BEGIN Excerpted passage
= George Waldron =

Isle of Man poet

George Waldron (1690 – c. 1730) was an English poet and topographer known particularly for work on the Isle of Man. Sir Walter Scott made use of his topography in Peveril of the Peak.

==Life==
Waldron, born in 1690, was son of Francis Waldron of London, descended from an Essex family. He seems to have received early education at Felsted School and on 7 May 1706 matriculated at The Queen's College, Oxford. He resided in the Isle of Man, acting as commissioner from the British government watching the excise on the island's trade. He died in England before 1731, having just obtained a new commission from the British government.

==Works==
Soon after Waldron's death, his Compleat Works in Verse and Prose were "printed for the widow and orphans" in London, 1731. The dedication to William O'Brien, 4th Earl of Inchiquin, is signed by Theodosia Waldron. The first part contains "Miscellany Poems" and the second "Tracts, Political and Historical", including Waldron's main work, "A Description of the Isle of Man". This, written in 1726, was twice reprinted in London, then edited with an introductory notice and notes by William Harrison for the Manx Society (vol. xi. Douglas, 1865). Sir Walter Scott in Peveril of the Peak made strong use of this work of Waldron's. Later writers on the Isle of Man gave his legends prominence.
END Excerpted passage
BEGIN Records shown
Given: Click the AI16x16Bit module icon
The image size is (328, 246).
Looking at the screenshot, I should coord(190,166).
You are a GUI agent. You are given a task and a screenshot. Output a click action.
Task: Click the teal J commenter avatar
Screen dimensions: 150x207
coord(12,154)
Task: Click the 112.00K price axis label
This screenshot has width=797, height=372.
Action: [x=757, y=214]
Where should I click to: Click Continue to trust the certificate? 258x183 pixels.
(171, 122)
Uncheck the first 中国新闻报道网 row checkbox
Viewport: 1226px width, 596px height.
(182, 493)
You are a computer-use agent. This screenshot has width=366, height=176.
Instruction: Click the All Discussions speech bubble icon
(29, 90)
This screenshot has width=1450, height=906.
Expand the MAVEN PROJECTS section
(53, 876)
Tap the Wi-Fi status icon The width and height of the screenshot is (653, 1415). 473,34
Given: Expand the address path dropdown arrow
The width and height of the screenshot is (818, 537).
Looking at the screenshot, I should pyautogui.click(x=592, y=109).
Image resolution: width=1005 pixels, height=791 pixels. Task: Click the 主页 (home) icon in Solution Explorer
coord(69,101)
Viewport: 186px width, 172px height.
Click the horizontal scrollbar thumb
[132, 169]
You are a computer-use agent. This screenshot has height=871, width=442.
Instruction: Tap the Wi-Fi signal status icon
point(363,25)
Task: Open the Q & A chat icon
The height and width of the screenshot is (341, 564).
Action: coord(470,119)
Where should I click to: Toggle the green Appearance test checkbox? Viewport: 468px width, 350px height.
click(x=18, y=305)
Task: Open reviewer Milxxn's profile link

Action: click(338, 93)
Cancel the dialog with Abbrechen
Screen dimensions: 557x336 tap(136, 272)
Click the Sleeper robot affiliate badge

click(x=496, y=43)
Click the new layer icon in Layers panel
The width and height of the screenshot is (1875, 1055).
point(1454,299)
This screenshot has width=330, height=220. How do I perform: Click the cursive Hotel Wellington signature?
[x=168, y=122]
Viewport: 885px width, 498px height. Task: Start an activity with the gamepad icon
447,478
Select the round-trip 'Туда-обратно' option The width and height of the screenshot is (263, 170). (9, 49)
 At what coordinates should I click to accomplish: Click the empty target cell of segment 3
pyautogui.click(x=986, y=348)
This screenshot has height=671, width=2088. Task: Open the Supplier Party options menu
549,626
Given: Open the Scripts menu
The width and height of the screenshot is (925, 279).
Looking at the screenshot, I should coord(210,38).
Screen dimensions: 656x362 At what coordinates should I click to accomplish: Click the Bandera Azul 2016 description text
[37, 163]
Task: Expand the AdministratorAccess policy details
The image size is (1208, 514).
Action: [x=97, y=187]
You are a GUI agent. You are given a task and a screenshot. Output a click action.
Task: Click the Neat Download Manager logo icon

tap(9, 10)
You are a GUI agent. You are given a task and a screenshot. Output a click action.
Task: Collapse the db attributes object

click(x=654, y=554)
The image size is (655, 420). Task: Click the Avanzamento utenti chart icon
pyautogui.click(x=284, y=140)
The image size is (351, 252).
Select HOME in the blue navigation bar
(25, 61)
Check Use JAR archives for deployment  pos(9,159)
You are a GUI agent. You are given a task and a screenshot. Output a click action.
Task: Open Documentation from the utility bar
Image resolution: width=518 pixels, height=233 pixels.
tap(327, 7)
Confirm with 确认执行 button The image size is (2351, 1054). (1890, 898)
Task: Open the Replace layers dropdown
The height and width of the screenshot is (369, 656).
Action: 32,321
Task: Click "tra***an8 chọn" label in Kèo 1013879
END Records shown
__Task instructions__
**A.** List every person named in the George Waldron article, including Waldron himself.
**B.** Echo the part of the George Waldron article starting at "George Waldron (1690" and ending at "the British government.".

__Answers for the exercise__
**A.**
George Waldron
Sir Walter Scott
Francis Waldron
William O'Brien, 4th Earl of Inchiquin
Theodosia Waldron
William Harrison

**B.**
George Waldron (1690 – c. 1730) was an English poet and topographer known particularly for work on the Isle of Man. Sir Walter Scott made use of his topography in Peveril of the Peak.

==Life==
Waldron, born in 1690, was son of Francis Waldron of London, descended from an Essex family. He seems to have received early education at Felsted School and on 7 May 1706 matriculated at The Queen's College, Oxford. He resided in the Isle of Man, acting as commissioner from the British government watching the excise on the island's trade. He died in England before 1731, having just obtained a new commission from the British government.